During this phase, we will recruit school-aged twins residing in Tehran. It is worth noting that a national hospital-based newborn twin registry is available in Iran too.⁴⁰ Given the current resource limitations, we plan to follow our school-aged twins for a minimum of 4 years. However, many twins are expected to continue their follow-ups with our medical team for health-related concerns due to established trust between them.

Designing the standard pathway to develop a twin’s health promotion programme based on the results of the thematic analysis

Based on the results of the thematic analysis, we have developed a standard pathway for twin recruitment, as depicted in figure 2. The model aims to provide a clear workflow for the twin follow-up process. The summary of the steps involved in our programme is detailed in online supplemental appendix table A2.

Schematic model for follow-up programme in a school-aged health promotion programme.

By adhering to this pathway, researchers and healthcare professionals can effectively monitor the health and well-being of twins and provide appropriate care and interventions as needed.

Discussion

To address the challenges encountered by twin registries worldwide and highlighted in our study,^{5 41–43} this qualitative study explored the perspectives of experts to provide an appropriate solution for common twin cohort challenges. As a result, a continuous HPPP specifically for school-aged twins is proposed as a pragmatic plan. Our findings suggest that, with the right structure, this programme can be satisfactory for both twins and researchers.

The first national twin registry was established in 2018, with a focus on the characteristics of 5642 student twin pairs in Tehran.²⁷ This registry had two primary objectives to determine the prevalence of various physical and mental disorders among twins and to examine the relationship between these disorders and the type of twins (monozygotic or dizygotic). The current intervention, the HPPP, is distinct from existing registry initiatives in several ways. While registry initiatives primarily focused on establishing a national twin registry for interested researchers, Twin’s HPPP aims to address unique challenges faced by twin registries, such as recruitment, retention and data collection, by simultaneously promoting the health of twins.

To address the shortage of skilled human resources, the registry plans to use existing clinical staff within the healthcare setting. By establishing a dedicated health monitoring clinic for twins, the HPPP aims to leverage the capacity and expertise of healthcare professionals already working in clinical environments. This approach not only optimises the use of available resources but also nurtures a collaborative environment among healthcare providers, researchers and twins, ultimately contributing to improved twin health and well-being.

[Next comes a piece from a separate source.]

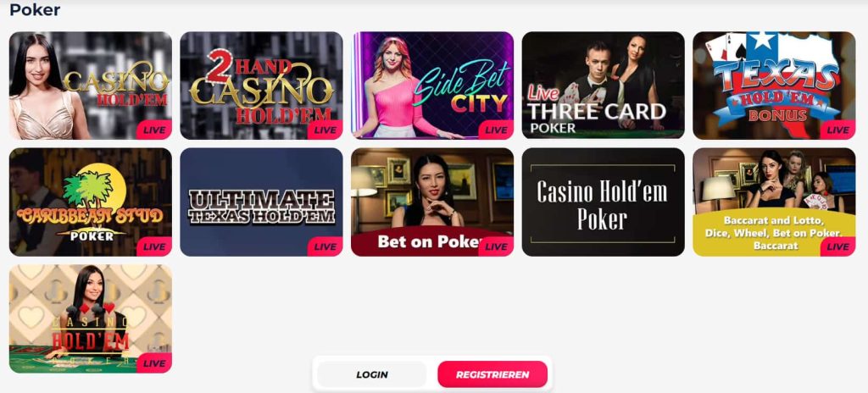Launch the Side Bet City game

pyautogui.click(x=432, y=86)
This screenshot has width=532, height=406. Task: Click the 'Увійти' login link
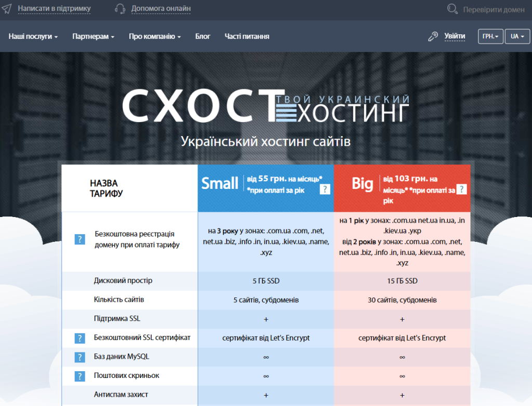click(x=455, y=36)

Our project has both fundamental (assessing genetic and environmental factors in various diseases) and operational aspects. By identifying and managing various physical and mental diseases and disorders in student twins at an early stage, this programme aims to promote health and improve prognosis in these vulnerable ages.

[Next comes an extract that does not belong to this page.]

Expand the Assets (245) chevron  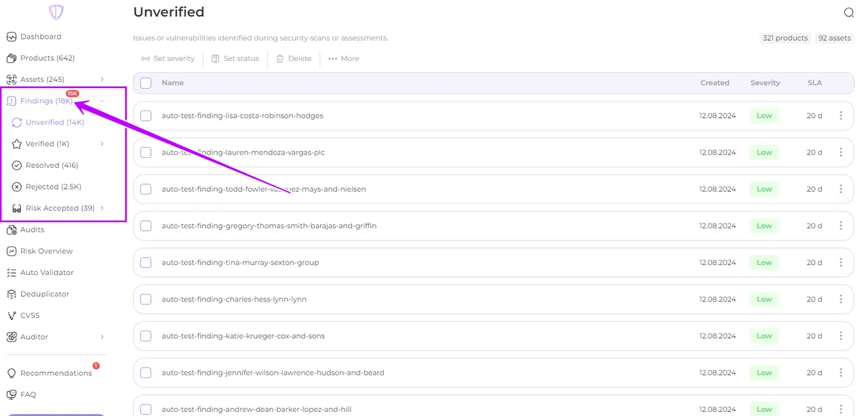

Considering a wide age range of twin age groups can be a significant obstacle to implementing twin registries.⁶ Schools can play a crucial role in improving students’ well-being, as they spend a considerable amount of time there. By promoting their health, schools can enhance the quality of life of children and teenagers. School staff, such as school health experts (school nurses), could serve as recruitment facilitators to improve participant retention.^{27 44} Therefore, school-aged twins are considered a desirable group of twins in registries. School-based health promotion interventions (HPIs) have been widely used to promote physical and mental health in school children.^{45 46} Implementing WHO-recommended HPSs can integrate and coordinate a more efficient system for the healthy child development of students affected by HPIs.^47–49 Well-implemented HPIs or HPSs can improve the overall health and well-being of students, mitigate risk factors, and manage detected physical and mental disorders.⁵⁰

This study proposes a framework that includes the general characteristics, processes and features of a programme to address issues of twin recruitment and data collection in the Persian Twin Registry using qualitative analysis. Similar studies have employed expert opinions and past experiences to develop specific conceptual frameworks for health monitoring systems.⁵¹ We used thematic analysis⁵² to conceptualise our HPPP as a twins’ cohort, ensuring adherence to reflexivity, rigour and quality principles essential in all qualitative research methods.

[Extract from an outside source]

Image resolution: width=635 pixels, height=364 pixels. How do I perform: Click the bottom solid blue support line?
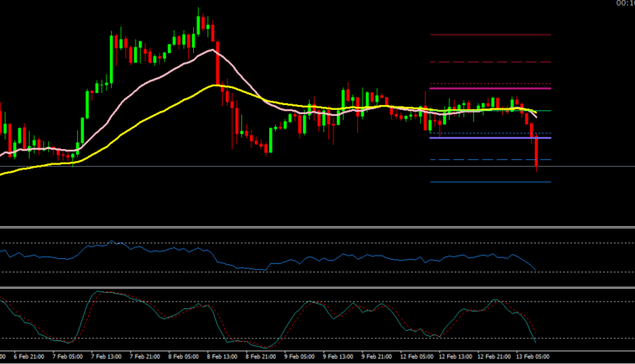click(491, 182)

The cohort study design facilitates early disorder detection, incentivising twins and their families to participate in regular visits as part of a long-term programme. Implementing twin HPPPs with low visit expenses not only enhances twins’ physical and mental well-being but also can encourage active participation, addressing retention bias.¹⁶ Furthermore, establishing a dedicated health monitoring clinic specifically for twins could simplify access to reliable public health services for these families.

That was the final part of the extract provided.